'''

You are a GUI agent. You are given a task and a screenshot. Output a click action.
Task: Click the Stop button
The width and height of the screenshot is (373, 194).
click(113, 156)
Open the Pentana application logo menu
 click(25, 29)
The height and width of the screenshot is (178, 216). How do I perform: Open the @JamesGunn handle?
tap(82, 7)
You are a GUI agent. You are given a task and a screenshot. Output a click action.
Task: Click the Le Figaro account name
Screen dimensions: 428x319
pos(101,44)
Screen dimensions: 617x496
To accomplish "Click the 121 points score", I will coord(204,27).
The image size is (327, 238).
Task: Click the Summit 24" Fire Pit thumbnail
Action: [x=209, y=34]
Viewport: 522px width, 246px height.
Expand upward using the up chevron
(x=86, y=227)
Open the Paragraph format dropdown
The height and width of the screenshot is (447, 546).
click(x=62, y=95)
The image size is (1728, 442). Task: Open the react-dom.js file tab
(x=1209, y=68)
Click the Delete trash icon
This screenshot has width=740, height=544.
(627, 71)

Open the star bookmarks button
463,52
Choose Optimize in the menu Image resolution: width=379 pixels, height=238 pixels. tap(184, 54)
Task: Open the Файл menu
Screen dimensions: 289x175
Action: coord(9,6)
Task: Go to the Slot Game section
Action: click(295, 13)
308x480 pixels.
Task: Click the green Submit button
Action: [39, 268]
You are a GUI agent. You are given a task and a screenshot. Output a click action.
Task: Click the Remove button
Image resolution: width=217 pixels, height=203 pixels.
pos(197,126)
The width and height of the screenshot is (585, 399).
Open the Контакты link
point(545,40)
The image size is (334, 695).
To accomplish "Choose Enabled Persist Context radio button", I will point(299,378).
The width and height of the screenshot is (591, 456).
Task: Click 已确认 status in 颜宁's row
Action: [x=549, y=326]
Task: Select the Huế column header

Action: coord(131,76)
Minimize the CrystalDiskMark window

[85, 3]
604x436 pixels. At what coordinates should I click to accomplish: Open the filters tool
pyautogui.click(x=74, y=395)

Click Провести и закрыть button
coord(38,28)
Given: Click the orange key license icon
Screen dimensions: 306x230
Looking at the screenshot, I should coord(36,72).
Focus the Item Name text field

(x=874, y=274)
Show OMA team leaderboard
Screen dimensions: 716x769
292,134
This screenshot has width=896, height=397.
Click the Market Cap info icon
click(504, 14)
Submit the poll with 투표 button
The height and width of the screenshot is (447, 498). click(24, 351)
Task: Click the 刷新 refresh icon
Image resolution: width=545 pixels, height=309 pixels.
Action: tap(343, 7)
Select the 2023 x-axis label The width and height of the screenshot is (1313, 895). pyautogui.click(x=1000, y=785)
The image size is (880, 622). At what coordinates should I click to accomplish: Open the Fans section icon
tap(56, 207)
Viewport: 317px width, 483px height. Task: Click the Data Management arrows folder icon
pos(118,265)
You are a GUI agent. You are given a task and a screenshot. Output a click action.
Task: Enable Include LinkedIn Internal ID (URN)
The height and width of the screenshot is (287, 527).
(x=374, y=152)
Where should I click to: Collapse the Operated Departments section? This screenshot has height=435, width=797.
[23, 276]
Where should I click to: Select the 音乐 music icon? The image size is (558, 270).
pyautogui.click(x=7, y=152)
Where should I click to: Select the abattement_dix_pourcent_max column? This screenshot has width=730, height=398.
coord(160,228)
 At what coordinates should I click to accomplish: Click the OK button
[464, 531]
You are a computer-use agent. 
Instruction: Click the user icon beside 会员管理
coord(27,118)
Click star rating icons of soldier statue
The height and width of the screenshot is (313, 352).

'''

In the answer, each line of the data must appear exactly as written.

You are a GUI agent. You are given a task and a screenshot. Output a click action.
Task: Click the Stop button
The width and height of the screenshot is (373, 194).
click(113, 156)
Open the Pentana application logo menu
 click(25, 29)
The height and width of the screenshot is (178, 216). How do I perform: Open the @JamesGunn handle?
tap(82, 7)
You are a GUI agent. You are given a task and a screenshot. Output a click action.
Task: Click the Le Figaro account name
Screen dimensions: 428x319
pos(101,44)
Screen dimensions: 617x496
To accomplish "Click the 121 points score", I will coord(204,27).
The image size is (327, 238).
Task: Click the Summit 24" Fire Pit thumbnail
Action: [x=209, y=34]
Viewport: 522px width, 246px height.
Expand upward using the up chevron
(x=86, y=227)
Open the Paragraph format dropdown
The height and width of the screenshot is (447, 546).
click(x=62, y=95)
The image size is (1728, 442). Task: Open the react-dom.js file tab
(x=1209, y=68)
Click the Delete trash icon
This screenshot has width=740, height=544.
(627, 71)

Open the star bookmarks button
463,52
Choose Optimize in the menu Image resolution: width=379 pixels, height=238 pixels. tap(184, 54)
Task: Open the Файл menu
Screen dimensions: 289x175
Action: coord(9,6)
Task: Go to the Slot Game section
Action: click(295, 13)
308x480 pixels.
Task: Click the green Submit button
Action: [39, 268]
You are a GUI agent. You are given a task and a screenshot. Output a click action.
Task: Click the Remove button
Image resolution: width=217 pixels, height=203 pixels.
pos(197,126)
The width and height of the screenshot is (585, 399).
Open the Контакты link
point(545,40)
The image size is (334, 695).
To accomplish "Choose Enabled Persist Context radio button", I will point(299,378).
The width and height of the screenshot is (591, 456).
Task: Click 已确认 status in 颜宁's row
Action: [x=549, y=326]
Task: Select the Huế column header

Action: coord(131,76)
Minimize the CrystalDiskMark window

[85, 3]
604x436 pixels. At what coordinates should I click to accomplish: Open the filters tool
pyautogui.click(x=74, y=395)

Click Провести и закрыть button
coord(38,28)
Given: Click the orange key license icon
Screen dimensions: 306x230
Looking at the screenshot, I should coord(36,72).
Focus the Item Name text field

(x=874, y=274)
Show OMA team leaderboard
Screen dimensions: 716x769
292,134
This screenshot has width=896, height=397.
Click the Market Cap info icon
click(504, 14)
Submit the poll with 투표 button
The height and width of the screenshot is (447, 498). click(24, 351)
Task: Click the 刷新 refresh icon
Image resolution: width=545 pixels, height=309 pixels.
Action: tap(343, 7)
Select the 2023 x-axis label The width and height of the screenshot is (1313, 895). pyautogui.click(x=1000, y=785)
The image size is (880, 622). At what coordinates should I click to accomplish: Open the Fans section icon
tap(56, 207)
Viewport: 317px width, 483px height. Task: Click the Data Management arrows folder icon
pos(118,265)
You are a GUI agent. You are given a task and a screenshot. Output a click action.
Task: Enable Include LinkedIn Internal ID (URN)
The height and width of the screenshot is (287, 527).
(x=374, y=152)
Where should I click to: Collapse the Operated Departments section? This screenshot has height=435, width=797.
[23, 276]
Where should I click to: Select the 音乐 music icon? The image size is (558, 270).
pyautogui.click(x=7, y=152)
Where should I click to: Select the abattement_dix_pourcent_max column? This screenshot has width=730, height=398.
coord(160,228)
 At what coordinates should I click to accomplish: Click the OK button
[464, 531]
You are a computer-use agent. 
Instruction: Click the user icon beside 会员管理
coord(27,118)
Click star rating icons of soldier statue
The height and width of the screenshot is (313, 352).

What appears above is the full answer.